Managing Patients After Bariatric Surgery: Medications, Nutrition & Mental Health - Winnett Specialist Group

Managing Patients After Bariatric Surgery: Medications, Nutrition & Mental Health

patients after bariatric surgery

Reviewed April 2026 by Dr Jason Winnett | AHPRA Registration MED0001155541 

Every year, more than 20,000 Australians undergo bariatric surgery, according to the 2023 Australian and New Zealand Registry of Bariatric Surgery Annual Report*1.

And for the majority, ongoing care falls squarely within general practice.

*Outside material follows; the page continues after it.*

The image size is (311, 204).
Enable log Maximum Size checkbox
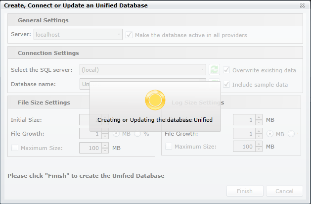coord(168,147)
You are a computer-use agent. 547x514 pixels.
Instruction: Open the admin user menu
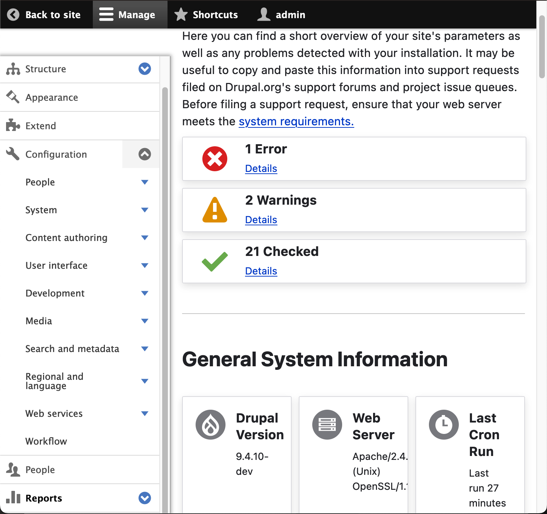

Nutritional deficiencies, metabolic complications, and psychological effects can emerge months or years after surgery, often presenting first in the GP setting.

Add that to the high prevalence of disordered eating and mental health conditions in this patient cohort, and the clinical picture that lands in the consulting room is rarely straightforward.

Melbourne Bariatric and Laparoscopic Surgeon Dr Jason Winnett answers GPs’ most asked questions on patient care after bariatric surgery.

Quick Summary

  • Bariatric surgery can dramatically alter how the body responds to common medications, particularly diabetes and blood pressure treatments.
  • Nutritional deficiencies, including iron deficiency anaemia and vitamin D and calcium shortfalls, can develop silently over months or years and require lifelong screening starting at six months post-surgery.
  • The psychological picture after bariatric surgery is often more complex than it first appears, with studies identifying a heightened risk of major depressive disorder, alongside increased rates of disordered eating and alcohol use.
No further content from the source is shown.